Check online reviews: I always suggest checking online reviews for electronics and computers before you purchase, even if you’re buying at a local brick and mortar store. At the same time, it also lets you price compare. Amazon is usually my go-to website for that. If you have a smartphone you can download the Amazon Shopping app to scan the bar codes at the store to bring up the product reviews and price if it’s sold on Amazon.
Double-check compatibility: There are so many different electronics and versions of them, so be careful when purchasing accessories. Double-check that you buy the accessory that’s compatible with your particular device. Consider this when buying for others as well. For example, if buying a game for your grandkids, be sure you know which game device or console they want it on, as many games support PCs and all different console types.

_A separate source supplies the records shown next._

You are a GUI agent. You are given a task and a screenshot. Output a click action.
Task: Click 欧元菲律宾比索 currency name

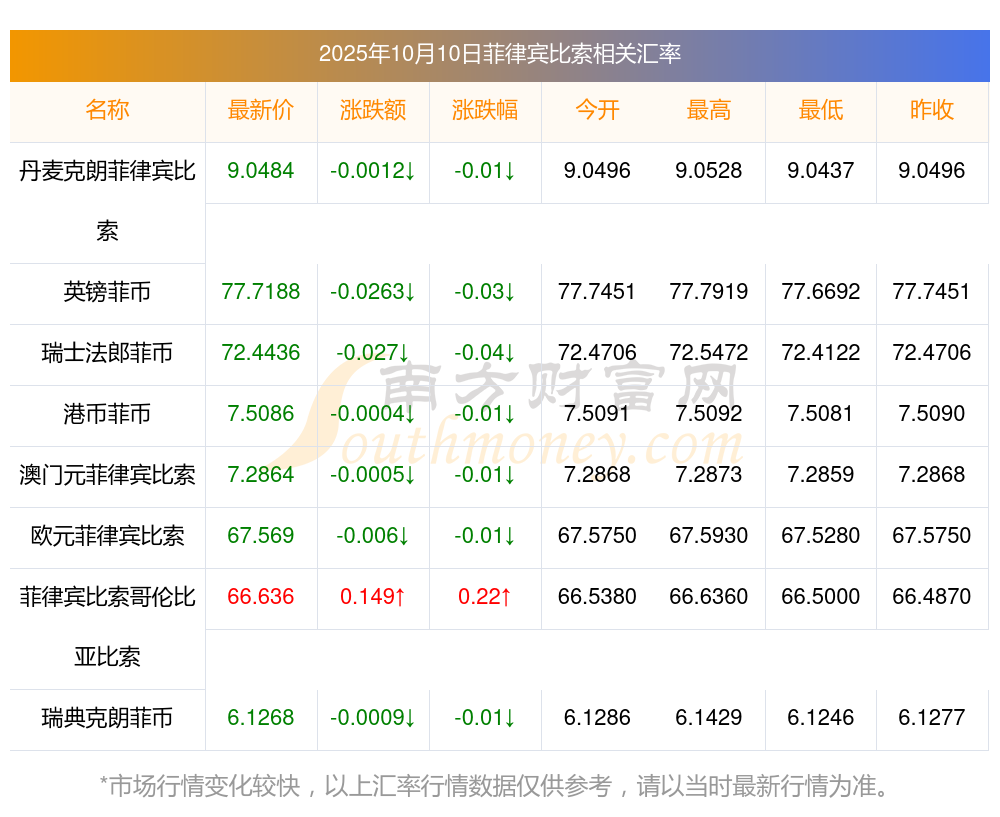click(x=107, y=536)
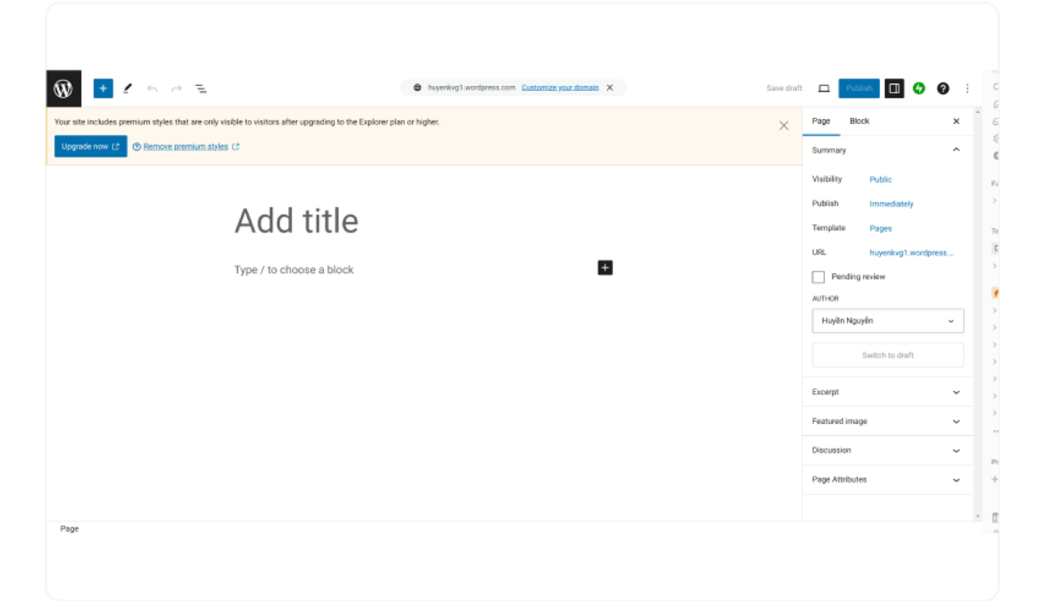Open the green Jetpack icon
The height and width of the screenshot is (601, 1044).
click(x=919, y=88)
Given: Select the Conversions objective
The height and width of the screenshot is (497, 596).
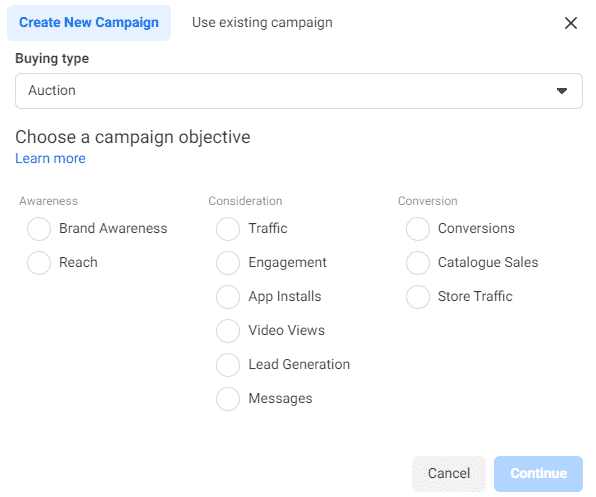Looking at the screenshot, I should pos(418,229).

Don’t forget batteries: If you’re buying any electronic, I’d check if it requires batteries and if it comes with it or not. Don’t forget about those kid toys, too, many today have electronics. You might want to grab extra batteries during the holiday season just in case.

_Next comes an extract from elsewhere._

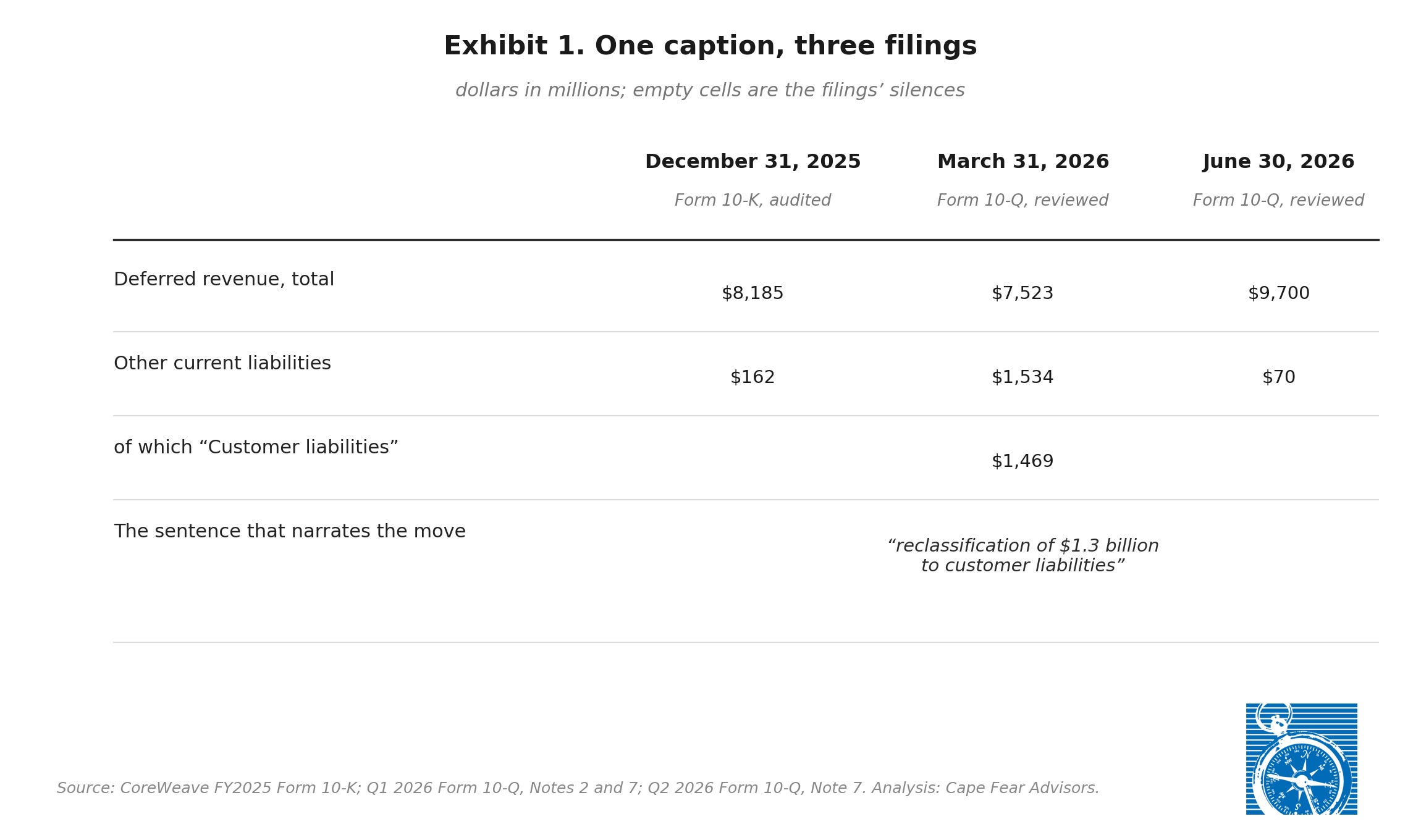Click the blue compass logo
Image resolution: width=1421 pixels, height=840 pixels.
point(1301,758)
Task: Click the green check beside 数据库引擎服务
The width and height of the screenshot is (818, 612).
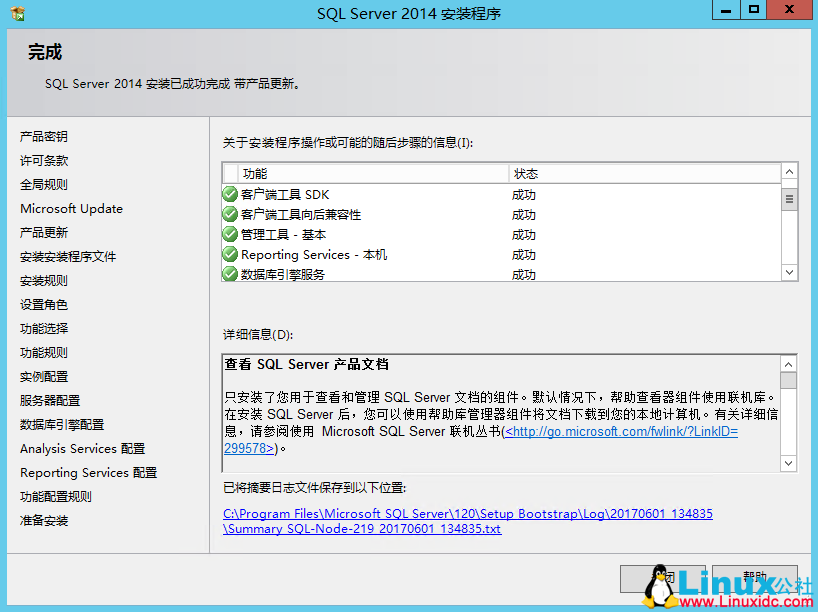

Prepare for Black Friday: If you’re wanting to shop during the late Thanksgiving Day and Black Friday sales, I suggest planning out exactly what you want to buy ahead of time and where in the store the item will be, as the hot items are generally placed in other departments. You can browse through the ads online, such as on www.bestblackffiday.com.
Keep in mind the big door busters, like TVs and other hot items, may have very limited supply and you usually need to be in line at least a few hours before the sale starts. Some items you have to grab a claim ticket that’s handed out in line, which is actually nice so you don’t have to rush in the store to get that particular item. Stores usually pass out the store map in line as well so you can see where the hot items are located.
Don’t forget about Small Business Saturday: Although many small businesses can’t provide some of the huge discounts the big-box stores offer, consider supporting the local small businesses. You still might find some good deals at small businesses the Saturday after Thanksgiving.
Get pro advice for larger purchases: Before significant purchases, like a computer, I suggest getting feedback from a professional. They could possibly compare the specs of your old computer to the new one and ensure you’re making a good technical purchase.
Get help with setup and training: Setting up and learning how to use new computers and other tech gadgets can be very frustrating for those who aren’t techy. If you aren’t, I highly suggest having at least a techy friend or family member help you. Or call a local tech support company even. Having help can make a huge difference.